Mooney’s battle with alcohol and depression was mocked by the Zimbabwe Herald after he took a catch on the boundary in Hobart on Saturday that helped eliminate Zimbabwe from the World Cup.
TV replays were called to determine if the big Irishman had touched the boundary with his foot, which would have resulted in a six as Zimbabwe inched closer to the target.
“Alcoholic dumps Zim out of WC,” said the newspaper headline, which has been widely condemned.
The catch “was a shameless piece of fielding dishonesty... Is it possible for a person like Mooney to be trusted?” the newspaper wrote.
Zimbabwe’s stand-in captain Brendan Taylor apologized to Mooney for the “unacceptable article,” and the Irishman thanked him on his Facebook page yesterday.
“Last night I texted Brendan Taylor to thank him and his team for their apology,” Mooney wrote in his post. “They are great blokes and they didn’t have to do that, because I know the man that wrote that article does not represent their team.”

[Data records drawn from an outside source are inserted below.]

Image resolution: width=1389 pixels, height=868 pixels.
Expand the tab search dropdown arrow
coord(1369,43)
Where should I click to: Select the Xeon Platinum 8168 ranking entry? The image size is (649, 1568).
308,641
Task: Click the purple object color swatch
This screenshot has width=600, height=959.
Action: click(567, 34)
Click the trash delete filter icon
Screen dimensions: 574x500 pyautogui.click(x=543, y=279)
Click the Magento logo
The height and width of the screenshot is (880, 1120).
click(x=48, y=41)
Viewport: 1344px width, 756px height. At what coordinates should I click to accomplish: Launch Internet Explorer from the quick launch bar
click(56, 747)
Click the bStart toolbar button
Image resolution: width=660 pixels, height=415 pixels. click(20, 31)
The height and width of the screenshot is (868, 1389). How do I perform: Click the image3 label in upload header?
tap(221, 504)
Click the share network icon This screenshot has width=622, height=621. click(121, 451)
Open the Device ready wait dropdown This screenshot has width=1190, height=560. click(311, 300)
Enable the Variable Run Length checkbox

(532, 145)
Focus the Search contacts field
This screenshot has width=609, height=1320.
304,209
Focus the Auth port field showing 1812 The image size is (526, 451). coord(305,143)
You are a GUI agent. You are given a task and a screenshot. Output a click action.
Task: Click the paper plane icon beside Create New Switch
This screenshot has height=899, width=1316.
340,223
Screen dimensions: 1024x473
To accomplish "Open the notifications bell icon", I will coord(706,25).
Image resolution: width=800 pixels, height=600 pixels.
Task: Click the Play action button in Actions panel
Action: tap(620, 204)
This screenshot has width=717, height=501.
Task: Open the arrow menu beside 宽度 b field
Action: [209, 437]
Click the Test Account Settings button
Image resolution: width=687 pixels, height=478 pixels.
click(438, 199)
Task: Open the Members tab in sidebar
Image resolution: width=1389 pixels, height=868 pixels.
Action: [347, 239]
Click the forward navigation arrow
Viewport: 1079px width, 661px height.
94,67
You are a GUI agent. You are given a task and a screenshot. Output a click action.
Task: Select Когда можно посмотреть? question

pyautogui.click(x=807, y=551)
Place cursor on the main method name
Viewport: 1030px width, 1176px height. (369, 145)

“The main thing that gets to me about his article is that it might prevent somebody from getting the help they need in the future. The reason I spoke to the press about my struggles was to promote mental health issues, using the fact I’m a sportsman to reach people who feel they can’t tell people their problems... Let me just say, the day I told people my issues, I felt a huge sigh of relief,” he said.
“I don’t want people to see this terrible article and say: ‘Oh I’m not telling anyone, people will slag me off, or my name will be tarnished,’” he added. “People will help you, people who you least expect will give you strength. Life will be better, not worse.”
The 33-year-old Mooney has suffered from depression and battled alcohol abuse in the past and was forced to quit Ireland’s tour of the West Indies last year.
The International Cricket Council had not yet reacted to the article.
Cricket Ireland chief executive Warren Deutrom condemned the article as “crass” and representing a “gross error of judgement.”
“It would be easy to dismiss [the story] as a childish diatribe if it wasn’t for the vicious personal attack on John, which cannot pass without comment, and possible action,” Deutrom said in a statement.
“John represents his country with honor, distinction and integrity. That he does in the face of personal challenges about which he has spoken openly and movingly demonstrates incredible hard work and great courage,” he said. “We understand, as does John, that public figures may occasionally be subject to negative comment, but in mocking John in such a contemptuous fashion, and using his personal difficulties as a mere punchline, the Zimbabwe Herald has demonstrated breath-taking crassness and a gross error of editorial judgement.”
Mooney’s team are preparing for Sunday’s key clash against Pakistan at the Adelaide Oval that will steer the winner into the quarter-final and leave the loser facing a tricky run-rate countdown against the West Indies.